Data on locating visible targets
━━━
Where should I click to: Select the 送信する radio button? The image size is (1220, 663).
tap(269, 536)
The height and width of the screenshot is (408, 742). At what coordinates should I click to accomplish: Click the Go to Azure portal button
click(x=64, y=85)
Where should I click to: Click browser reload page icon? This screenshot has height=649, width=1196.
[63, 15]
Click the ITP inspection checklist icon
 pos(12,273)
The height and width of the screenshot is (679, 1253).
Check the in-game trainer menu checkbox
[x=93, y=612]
━━━
## Work instructions
Rewrite every one of the rows above, replacing each occurrence of "screenshot" with "screen capture" and keeping everything else the same.

## Solution to the exercise
Where should I click to: Select the 送信する radio button? The image size is (1220, 663).
tap(269, 536)
The height and width of the screen capture is (408, 742). At what coordinates should I click to accomplish: Click the Go to Azure portal button
click(x=64, y=85)
Where should I click to: Click browser reload page icon? This screen capture has height=649, width=1196.
[63, 15]
Click the ITP inspection checklist icon
 pos(12,273)
The height and width of the screen capture is (679, 1253).
Check the in-game trainer menu checkbox
[x=93, y=612]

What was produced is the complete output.